I have a user input that would be used in a search string that may contain a metacharacter
For e.g. C# or C++
my grep command in a function was:
grep -E "$1|$2" test.txt
under direct replacement:
grep -E "C\+\+|testWord" test.txt
grep -E "C\#|testWord" test.txt
the first caught the lines fine but not the second.

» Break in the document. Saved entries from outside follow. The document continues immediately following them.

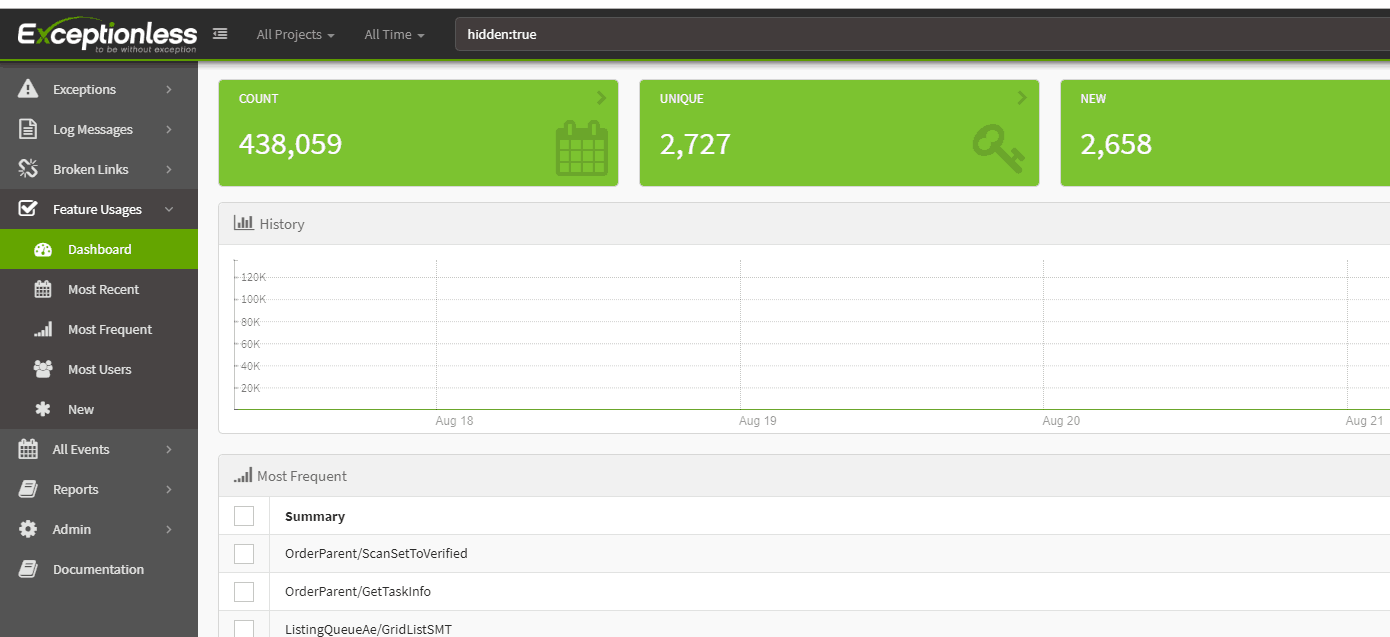Click inside the hidden:true search field

pos(700,34)
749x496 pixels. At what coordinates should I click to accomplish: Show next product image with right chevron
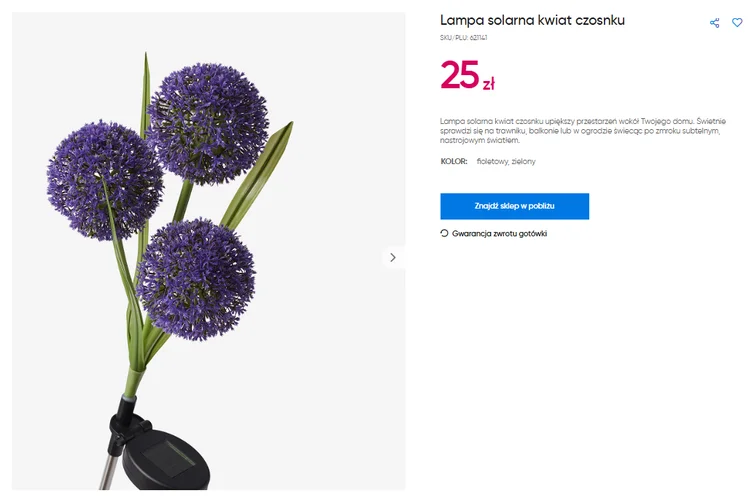tap(392, 257)
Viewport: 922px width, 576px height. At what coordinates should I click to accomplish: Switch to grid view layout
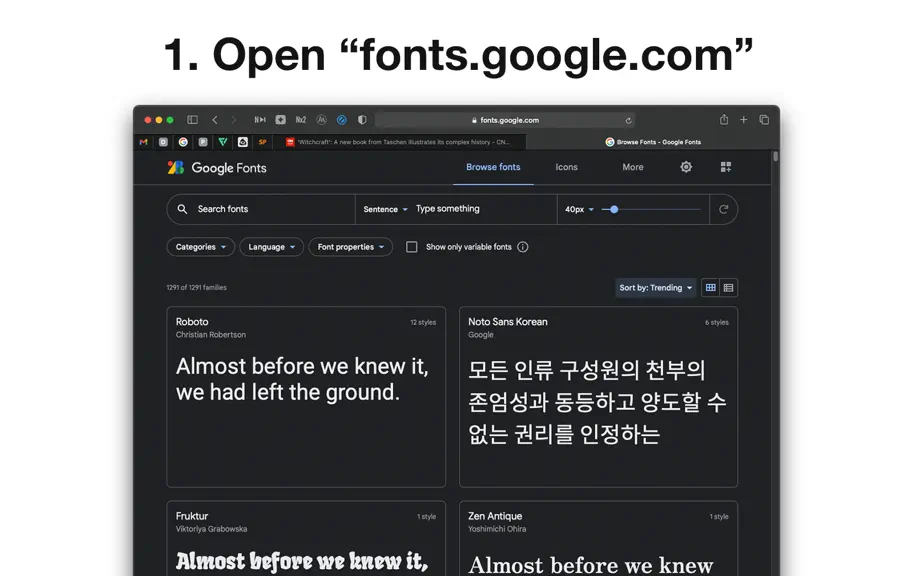710,287
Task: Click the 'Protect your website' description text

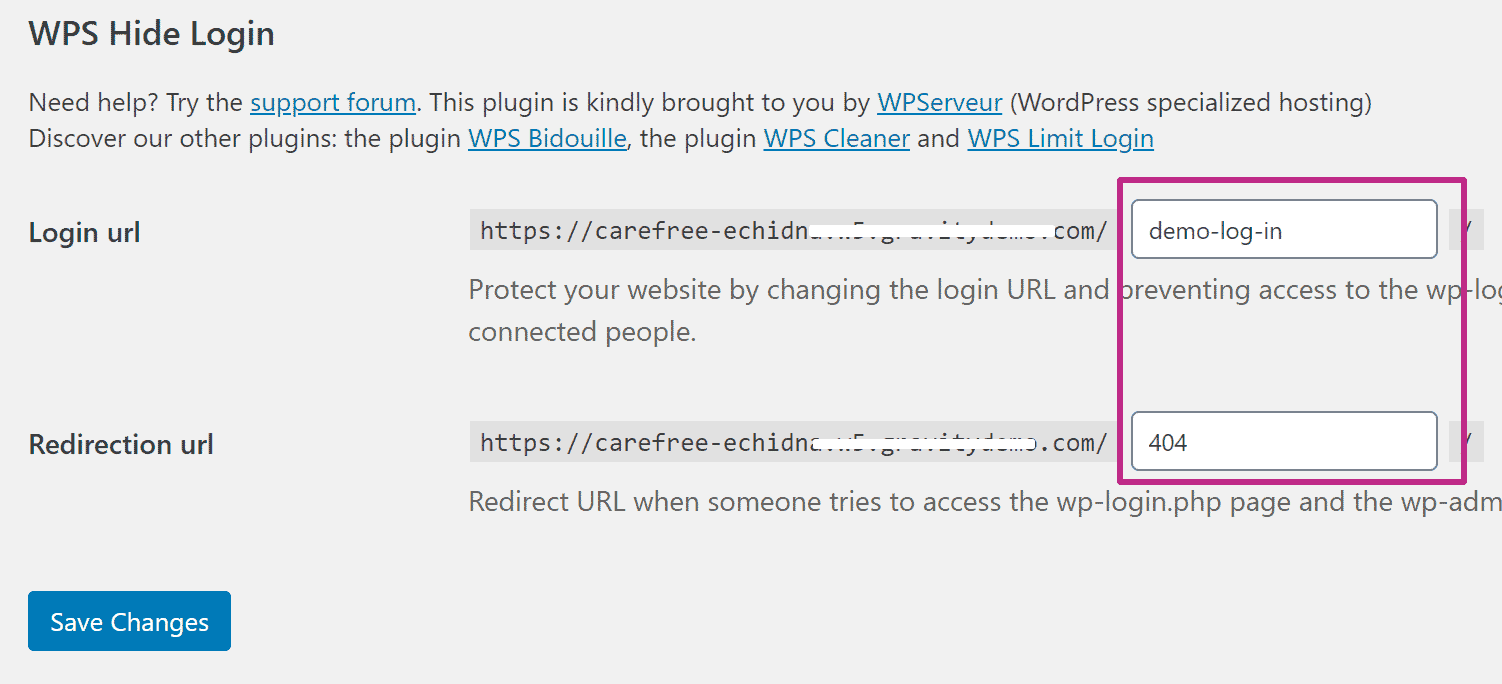Action: 985,310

Strangely, # was completely ignored.
Without direct replacement, both catch anything with c followed by testWord instead of c++ and c# respectively
I've tried handling it using sed
$temp = `echo $1 | sed 's/[\#\!\&\;\`\"\'\|\*\?\~\<\>\^\(\)\[\]\{\}\$\+\\]/\\&/g'`
but it doesn't work right.
Or is there any other way to handle user input with metacharacters?
Thanks in advance
if you are passing the input as arguments to the script
#!/bin/bash
input1="$1"
input2="$2"
while read -r line
do
case "$line" in
*$input1*|*$input2* ) echo "found: $line";;
esac
done <"BooksDB.txt
"
output
$ cat file
this is a line
this line has C++ and C#
this line has only C++ and that's it
this line has only C# and that's it
this is end line Caa
$ ./shell.sh C++ C#
found: this line has C++ and C#
found: this line has only C++ and that's it
found: this line has only C# and that's it
if you are getting input from read
read -p "Enter input1:" input1
read -p "Enter input2:" input2
while read -r line
do
case "$line" in
*$input1|*$input2* ) echo "found: $line";;
esac
done <"BooksDB.txt"
This works for me:
$ testfun1(){ echo "foo $1" | grep "$1"; }
$ testfun1 C#
foo C#
$ testfun2(){ read a; echo "bar $a" | grep "$a"; }
$ testfun2
C#
bar C#
Edit:
You might try this form without -E
:
$ testfun3(){ grep "$1\|$2" test.txt; }
$ testfun3 C++ awk
something about C++
blah awk blah
$ testfun3 C# sed
blah sed blah
the text containing C#
$ testfun3 C# C++
something about C++
the text containing C#
Just quote all the grep metacharacters in $1 and $2 before adding them to your grep expression.
Something like this:
quoted1=`echo "$1" | sed -e 's/\([]\.?^${}+*[]\)/\\\\\1/g'`
quoted2=`echo "$2" | sed -e 's/\([]\.?^${}+*[]\)/\\\\\1/g'`
grep -E "$quoted1\|$quoted2" test.txt
ought to work. Adjust the metachar list to suit. Handling | is a little tricky because backslashing makes it special, but since we're already backslashing backslashes I think it's safe.